Outside of the water, you’ll mostly find her smiling (or dancing!) with the air of someone that doesn’t take life too seriously.
But in the pool, the Hungarian's relentlessly competitive alter ego the ‘Iron Lady’ comes out.
At the Rio 2016 Olympics, Hosszu stormed to three individual gold medals in the 100m backstroke, and 200m, and 400m medley races.
That, coupled to her nine individual world titles, demonstrates the hunger she has to be the best, and it's more than likely she will be adding to that medal tally at the Tokyo Olympics in 2021.
Let’s explore where that drive and determination come from, and find out more about some of her most memorable moments.
Some swimmers are genetically-blessed with big shoulders, long limbs, and low body fat. That was certainly not the case with Hosszu.
"When I was a girl I used to be pretty chubby and not very tall. In training they (the coaches) believed I didn't belong there, and so I believed it too,” the 31-year-old shared at an Empowering Women in Sport Conference in 2019.
"Believing that I would probably never become an Olympic Champion, I still wanted to swim because that always remained my passion."
The Hungarian persevered with a goal of performing well enough simply to get an education abroad and learn English.
Aged 19, she was awarded a scholarship to the University of Southern California to study psychology, and ended up having one of the greatest college seasons ever in 2011, with three individual national championships titles.
From that point onwards her life was set on a very different course towards Olympic stardom.
While Katinka is the only Olympic champion in her family, she is one of many professional athletes.
Her father Istvan was a basketball player, and her older brothers Gergely and Adam - both inheriting their father’s tall genes at 1.9m (6-foot-3) - followed suit.
As if that wasn’t enough, Adam has also represented the Hungarian national team in futsal.
Imagine how competitive the Hosszu family workout sessions are…

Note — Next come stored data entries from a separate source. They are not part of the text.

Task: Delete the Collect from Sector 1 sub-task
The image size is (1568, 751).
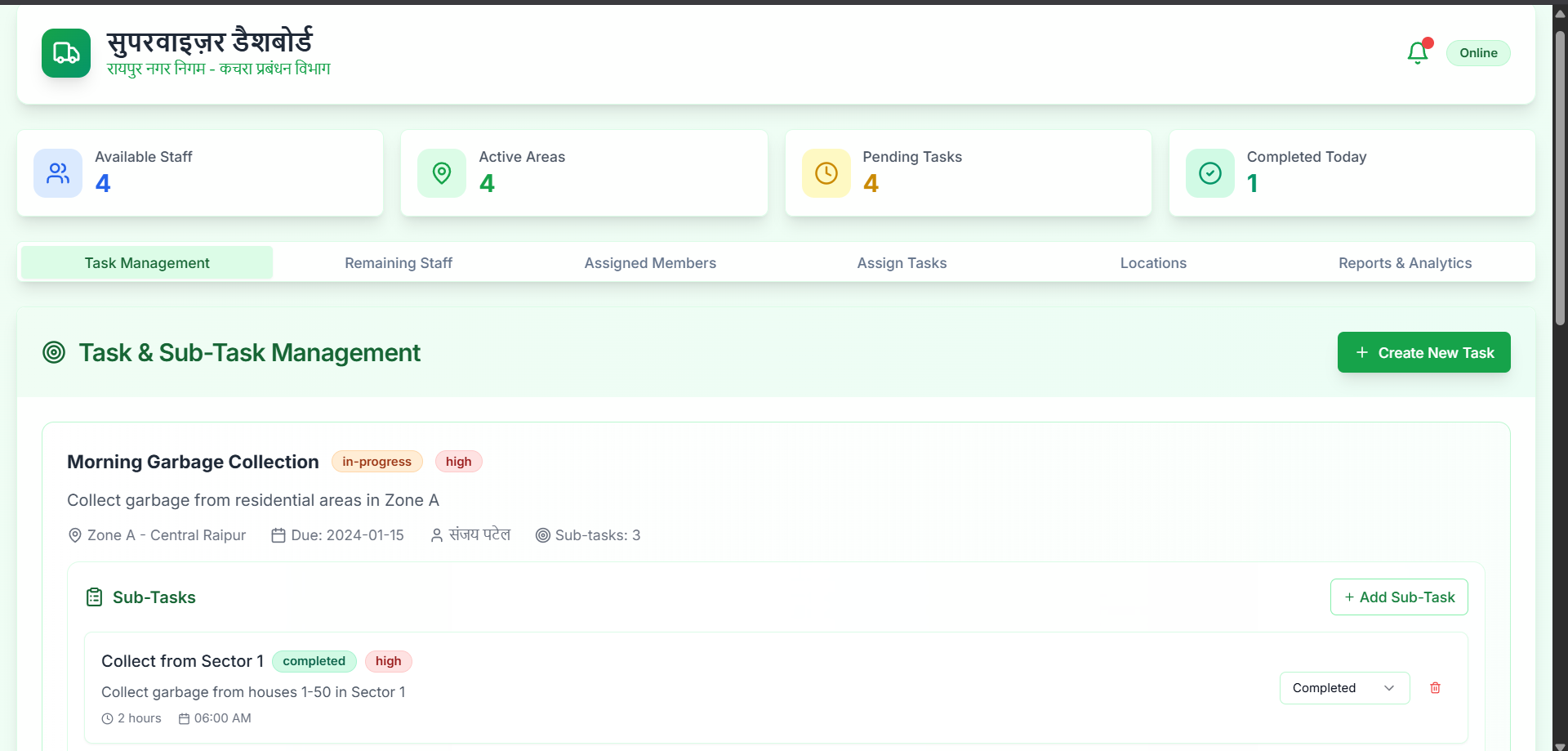Action: pos(1435,688)
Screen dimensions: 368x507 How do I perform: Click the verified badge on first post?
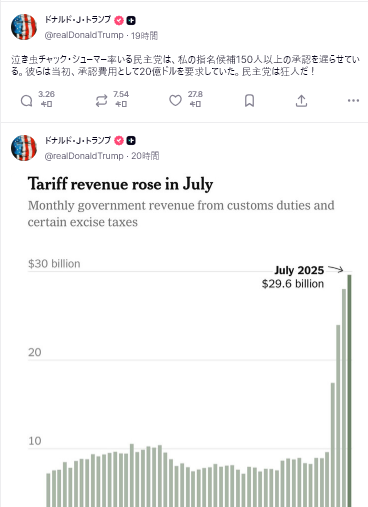pyautogui.click(x=119, y=20)

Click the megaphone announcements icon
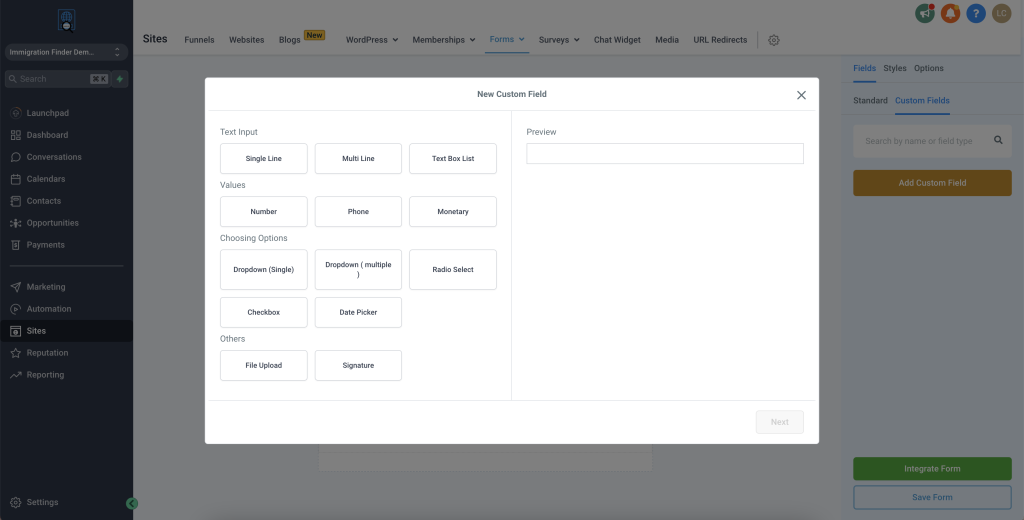pos(924,13)
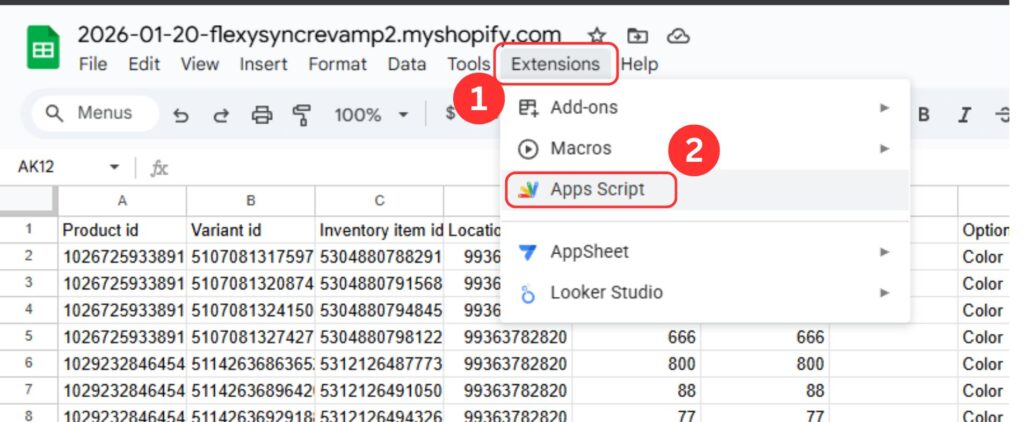Open the Format menu
This screenshot has width=1024, height=422.
tap(337, 64)
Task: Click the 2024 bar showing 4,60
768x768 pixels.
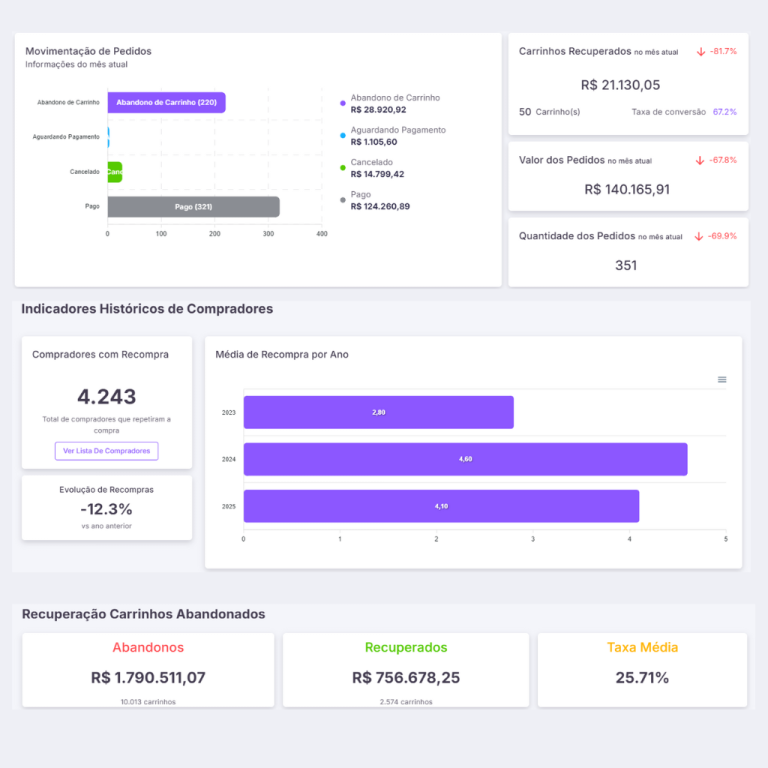Action: pyautogui.click(x=465, y=459)
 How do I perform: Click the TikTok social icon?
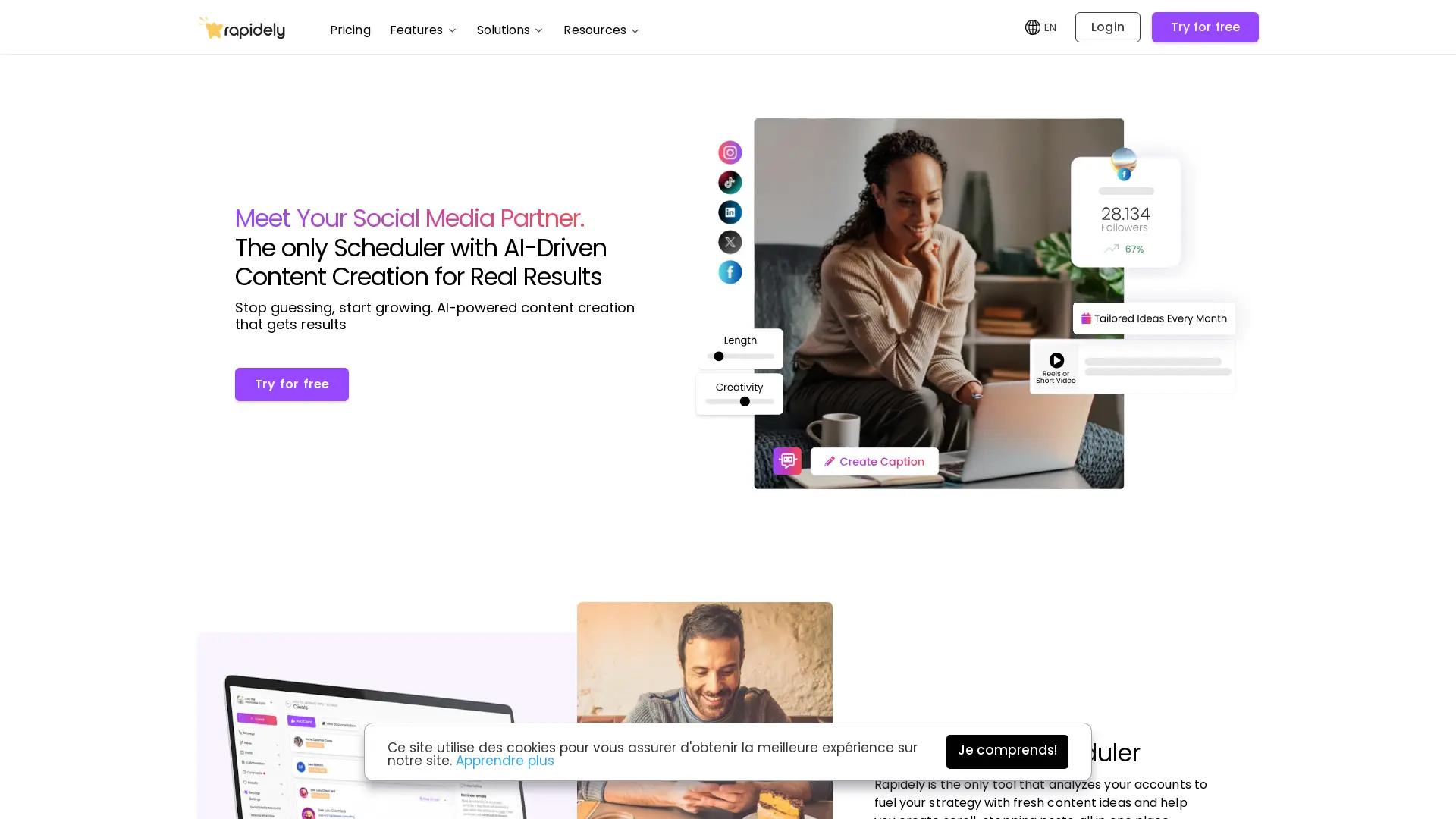730,182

With her steely focus and seemingly endless drive to win gold medals, this must be one of the most apt nicknames in sport.
The origin? China.
After beating Chinese 200m butterfly Olympic champion Jiao Liuyang in 2012, Chinese newspapers used the term ‘Iron Lady’ to describe Hosszu as she never seemed to get tired despite swimming in so many events.
Hosszu liked the theme so much in fact, that she developed a whole swimwear line using the theme!
In an Olympic Channel interview from 2018 below, she explained how the alter ego helps her in competition.
Despite her amazing success in the water, Hosszu is far more than just a swimmer.
In 2016 she wrote a two-part book series inspired by her difficult comeback from the London 2012 Olympics, where she surprisingly failed to medal.
“My main goal of this book is hopefully to change the mindset of at least one person for the better," Hosszu said when it was published.
Off the back of that came the launch of her Iron Nation YouTube channel, where fans can see what life is like for professional swimmers behind the scenes.
And she then added her comic book series 'Iron Lady - Arcanum'.
Coming from a basketball family, it's probably not such a surprise that Hosszu is also a big fan of the sport.
However did you know that her hero in the sport is fellow Olympic gold medallist and NBA superstar LeBron James, and that she once made a sign for him that caught his attention during a Cleveland Cavaliers game?
She later wrote on her Instagram of the moment:
"At the end of the first quarter, after a time-out, he was looking directly at me, and Lebron started to squint to read my sign from far away, then he put his hands together and bowed for me, pointed his index finger at me then started to run because the game continued.
"I think this was an amazing thing he did, he took his time to read my sign and honestly reacted to it during a game while I am a stranger to him, I am just one of more than 10 million of his fans. And this is why he is my hero!"
Given that moment happened before Hosszu became a three-time Olympic champion, we dare expect that she is also now squinting into the crowd to read her fan messages at swimming meets!